### Text block
§ §

The Contract with Satan
The very notion of selling one’s soul to the Devil presupposes the existence of a contract. In this metaphor, the judge emphasized what he took to be the main legal problematic of the Kastner affair–the contractual nature of Kastner’s relationship with the Nazis. Moreover, the allusion to Kastner as one who had sold his soul to the Devil underlined his involvement as an act of rational and calculated choice, making it easier to attribute to him sole responsibility for assisting in the mass murder of Hungarian Jews. Contract doctrine supplied a language, constituted the legal subjects, and reorganized the temporal flow of the events, molding them into a familiar and comprehensible narrative.
The Kastner trial, however, was not an ordinary contract law litigation. After all, the case had come before the judge as a criminal libel trial against Gruenvald. Nevertheless, establishing the existence of a contract between Kastner and the SS was crucial to proving that Kastner had collaborated with the Nazis as Gruenvald argued. Judge Halevi had to decide when the contract had been signed, what its content had been, and whether it had been valid.

§ §

### Available data

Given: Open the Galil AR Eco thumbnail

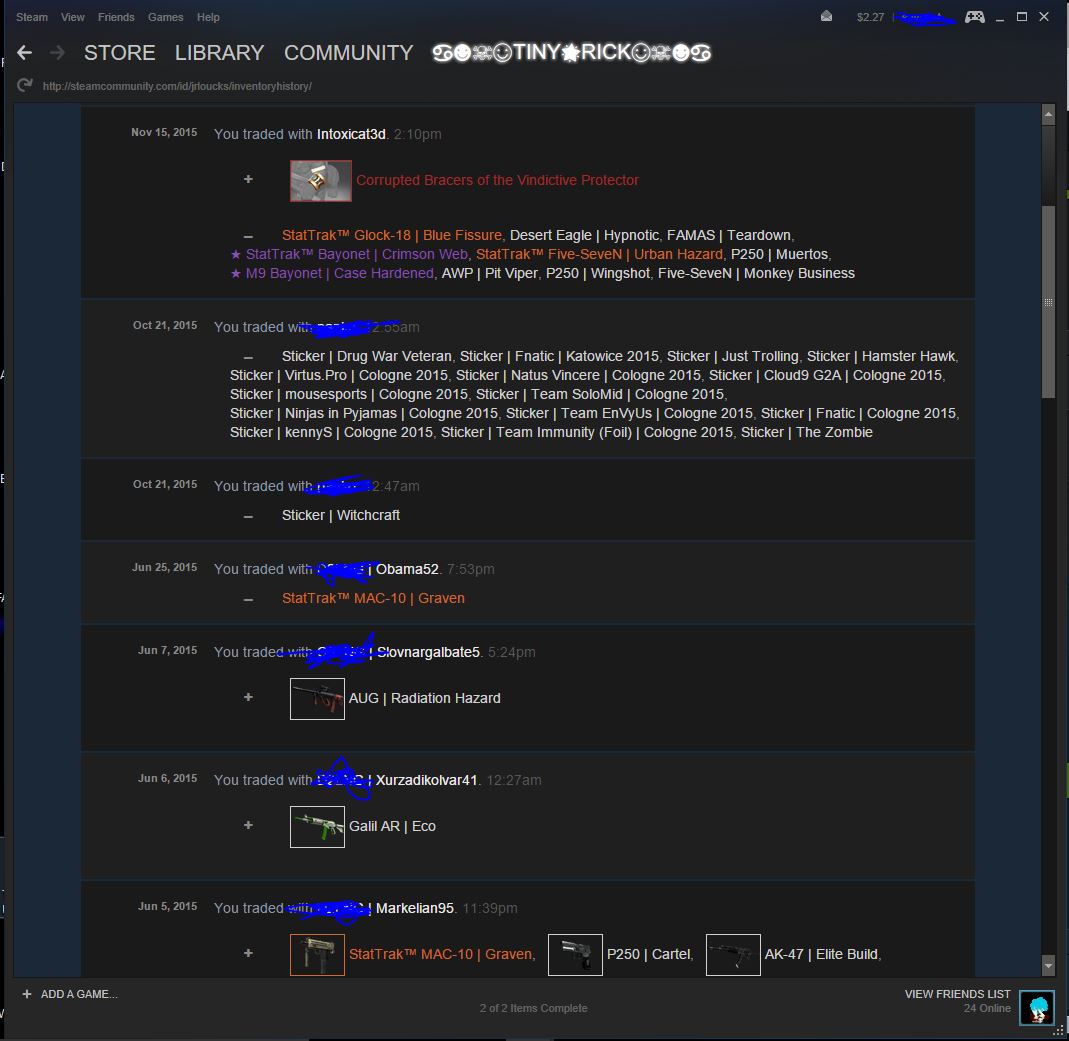Looking at the screenshot, I should tap(317, 826).

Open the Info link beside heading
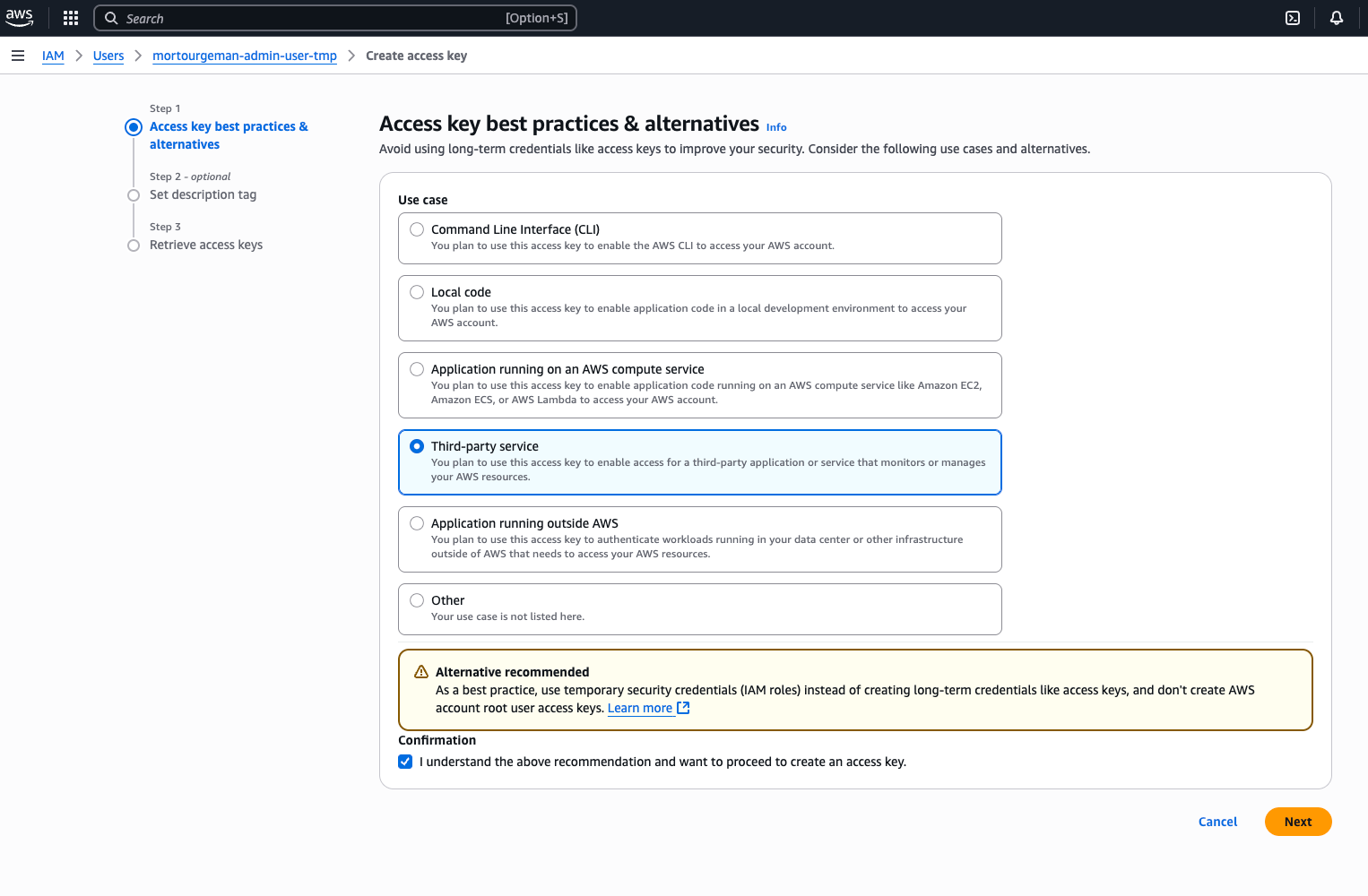click(776, 127)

§ §

### Problems to solve
1. Reproduce the passage on the Kastner trial between "The Contract with" and "and comprehensible narrative.", inclusive.
2. In the passage on the Kastner trial, the case was a criminal libel trial against Gruenvald. Why was it nonetheless necessary to establish that a contract existed between Kastner and the SS?

### Solutions by task
1.
The Contract with Satan
The very notion of selling one’s soul to the Devil presupposes the existence of a contract. In this metaphor, the judge emphasized what he took to be the main legal problematic of the Kastner affair–the contractual nature of Kastner’s relationship with the Nazis. Moreover, the allusion to Kastner as one who had sold his soul to the Devil underlined his involvement as an act of rational and calculated choice, making it easier to attribute to him sole responsibility for assisting in the mass murder of Hungarian Jews. Contract doctrine supplied a language, constituted the legal subjects, and reorganized the temporal flow of the events, molding them into a familiar and comprehensible narrative.

2. Establishing that a contract existed between Kastner and the SS was crucial to proving that Kastner had collaborated with the Nazis, as Gruenvald argued. Judge Halevi therefore had to decide when the contract had been signed, what it contained, and whether it had been valid.